* [Required task] In the piece on news coverage of e-reader devices, what position did the writer hold at MacWEEK?

* [Page text]
● ● ● ● ● ● ●

As I develop the coverage here at BooksAhead, I have decided that trying to break news stories about e-reader devices doesn’t add a lot of value for the reader, especially when there are few differentiating features or functionality. Way back in the early 90s, when a new Ethernet interface card for the Mac—I was networking editor at MacWEEK—it became clear that an occasional summary article covering all the recent releases would be more useful than many individual articles announcing yet another Ethernet card.
However, sometimes a real breakthrough would come along, and that would get an individual article. The most important change in the early networking card market was something subtle and largely unheralded: The addition to writable ROM chips to cards eliminated the need to return a card when its software was defective. Yet, for several years, Ethernet card developers hesitated to include EPROMs in their products. Once they did, new features proliferated, such as Simple Network Management Protocol (SNMP), because cards could be updated in response to changing technology rather than having to be replaced. It sounds trivial, yet it made a huge difference.

● ● ● ● ● ● ●

* [Material]

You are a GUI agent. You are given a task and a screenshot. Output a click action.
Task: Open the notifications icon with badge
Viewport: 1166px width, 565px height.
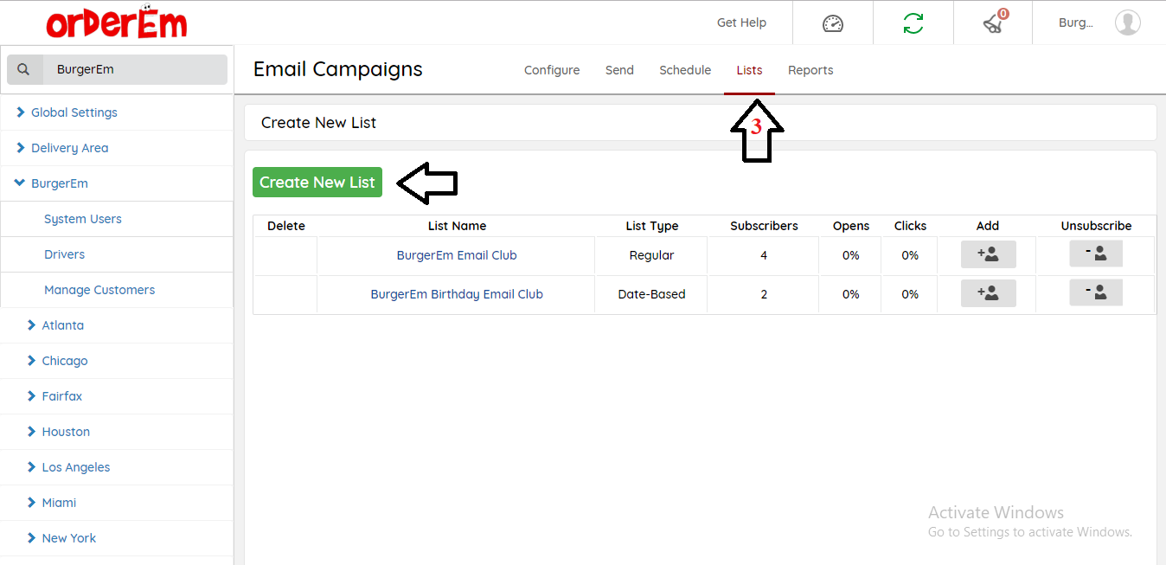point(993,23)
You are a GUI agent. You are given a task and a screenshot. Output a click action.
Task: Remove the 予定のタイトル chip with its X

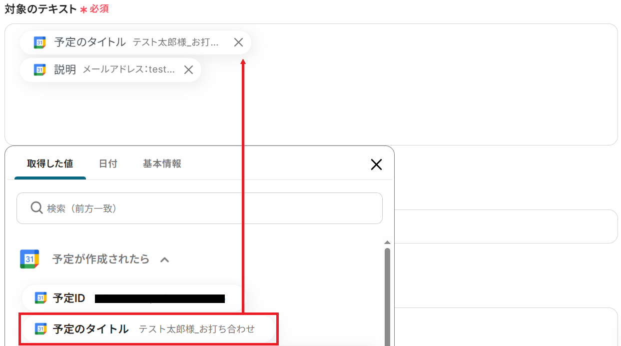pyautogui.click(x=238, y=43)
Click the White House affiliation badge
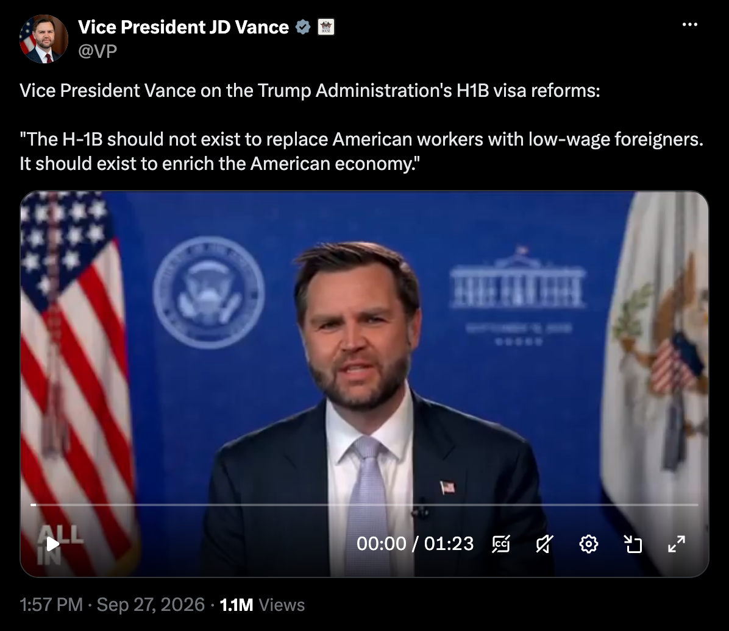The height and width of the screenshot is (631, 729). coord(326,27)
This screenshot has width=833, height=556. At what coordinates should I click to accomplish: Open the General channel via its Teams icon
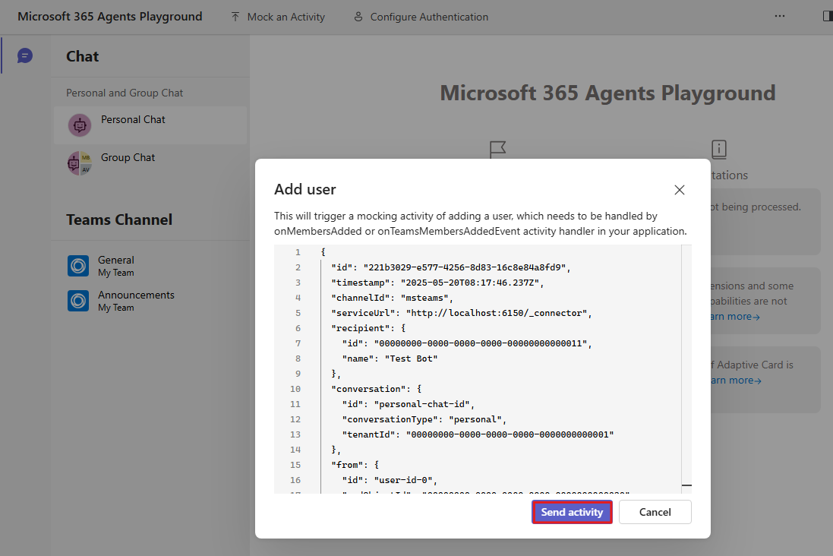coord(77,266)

● ● ● ● ● ● ●

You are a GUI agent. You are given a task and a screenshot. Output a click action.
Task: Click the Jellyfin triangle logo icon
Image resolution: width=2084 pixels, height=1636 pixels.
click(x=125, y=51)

● ● ● ● ● ● ●

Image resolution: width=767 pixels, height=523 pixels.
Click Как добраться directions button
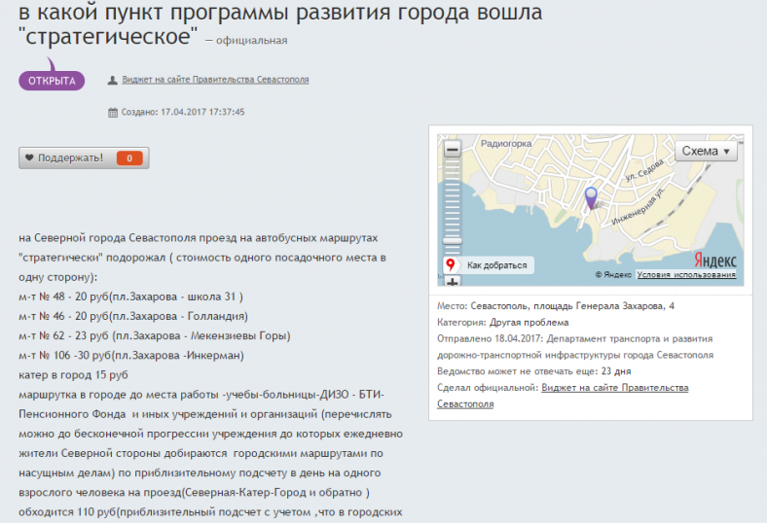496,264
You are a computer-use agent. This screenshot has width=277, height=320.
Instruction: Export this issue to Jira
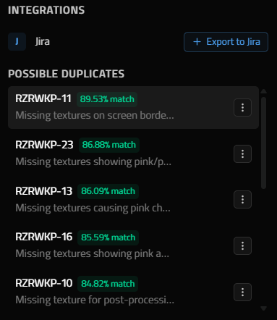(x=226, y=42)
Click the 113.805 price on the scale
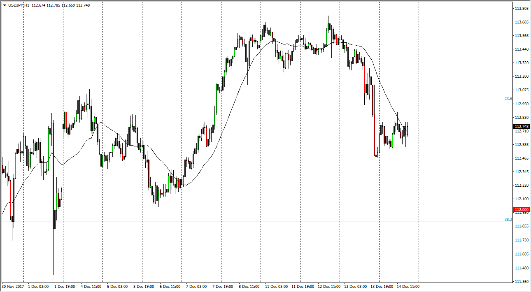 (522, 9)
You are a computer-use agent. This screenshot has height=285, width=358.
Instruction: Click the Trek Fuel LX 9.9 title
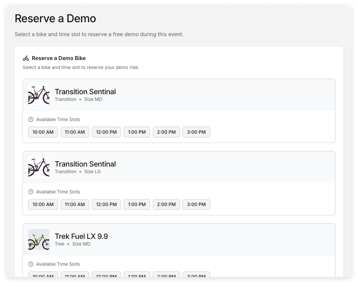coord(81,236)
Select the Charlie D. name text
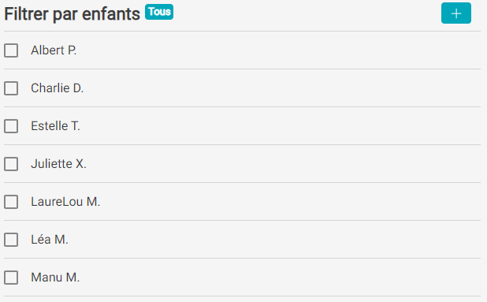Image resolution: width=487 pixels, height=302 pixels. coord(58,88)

● ● ● ● ● ● ●

* [Finished exercise] Networking editor